Und nun merke ich immer öfter, wie viel Macht hinter Informationen steckt. Nicht nur im beruflichen Bereich, sondern auch (oder gerade?) im privaten Bereich. Ich kenne nicht einen Staatsdiener, Angestellten oder eine Führungspersönlichkeit, die mich so runter reißen kann, wie jemand, der mich kennt. Nur Menschen die mich kennen, können mich verletzen und in unendliche Traurigkeit, Enttäuschung stürzen, denn sie haben Macht über mich.
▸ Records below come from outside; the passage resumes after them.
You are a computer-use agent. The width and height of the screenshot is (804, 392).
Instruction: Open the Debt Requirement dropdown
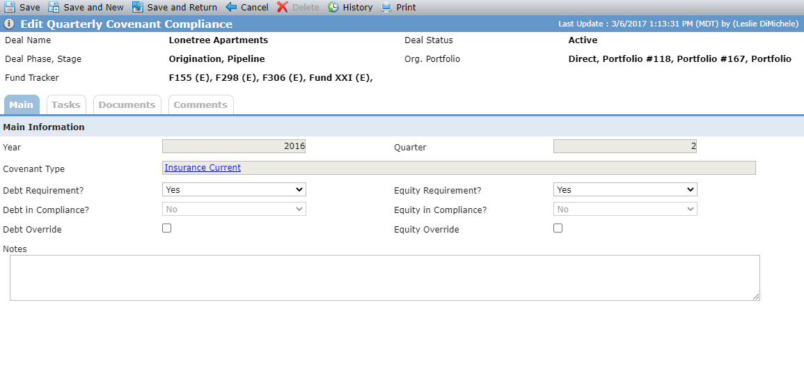[235, 189]
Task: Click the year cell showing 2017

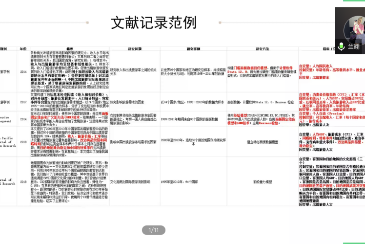Action: 23,102
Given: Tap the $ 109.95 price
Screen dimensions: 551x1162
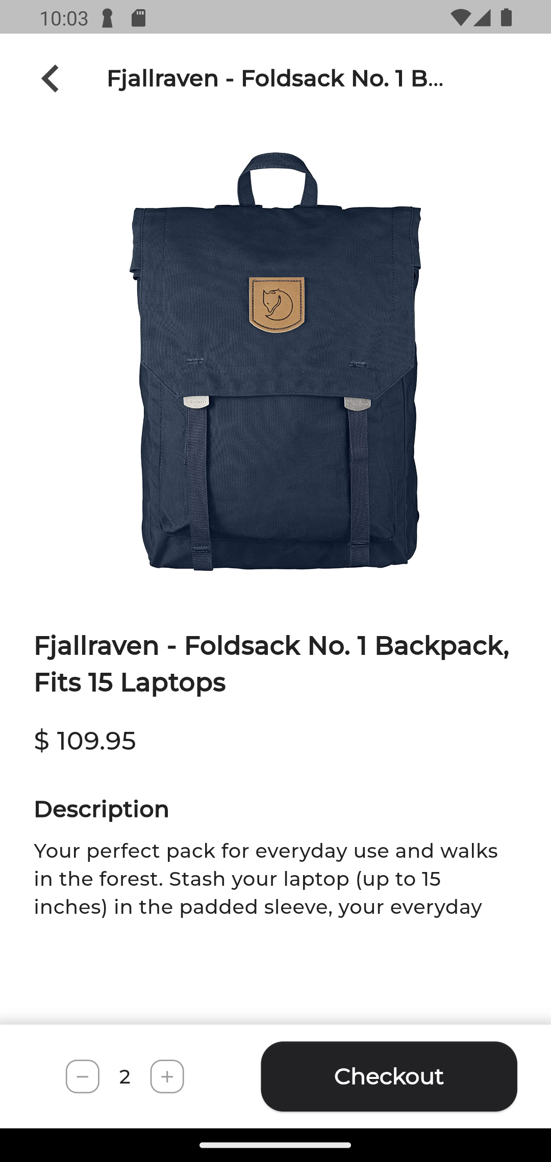Looking at the screenshot, I should tap(85, 741).
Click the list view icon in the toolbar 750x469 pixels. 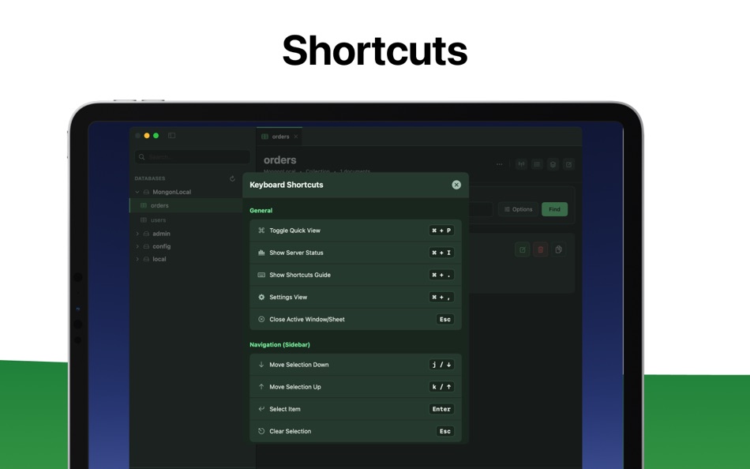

Wenn ich hier die Kollegen, die mir ja alle noch vollkommen fremd sind, anschaue, vermag ich nicht einschätzen zu können, wer Freund oder Feind ist. Und eigentlich ist es mir auch egal, denn ich habe nicht vor mich mit ihnen über eine professionelle, geschäftliche Ebene hinaus zu beschäftigen.
Also denkt und tratscht doch was ihr wollt, denn ihr werdet nie wissen, wer ich bin.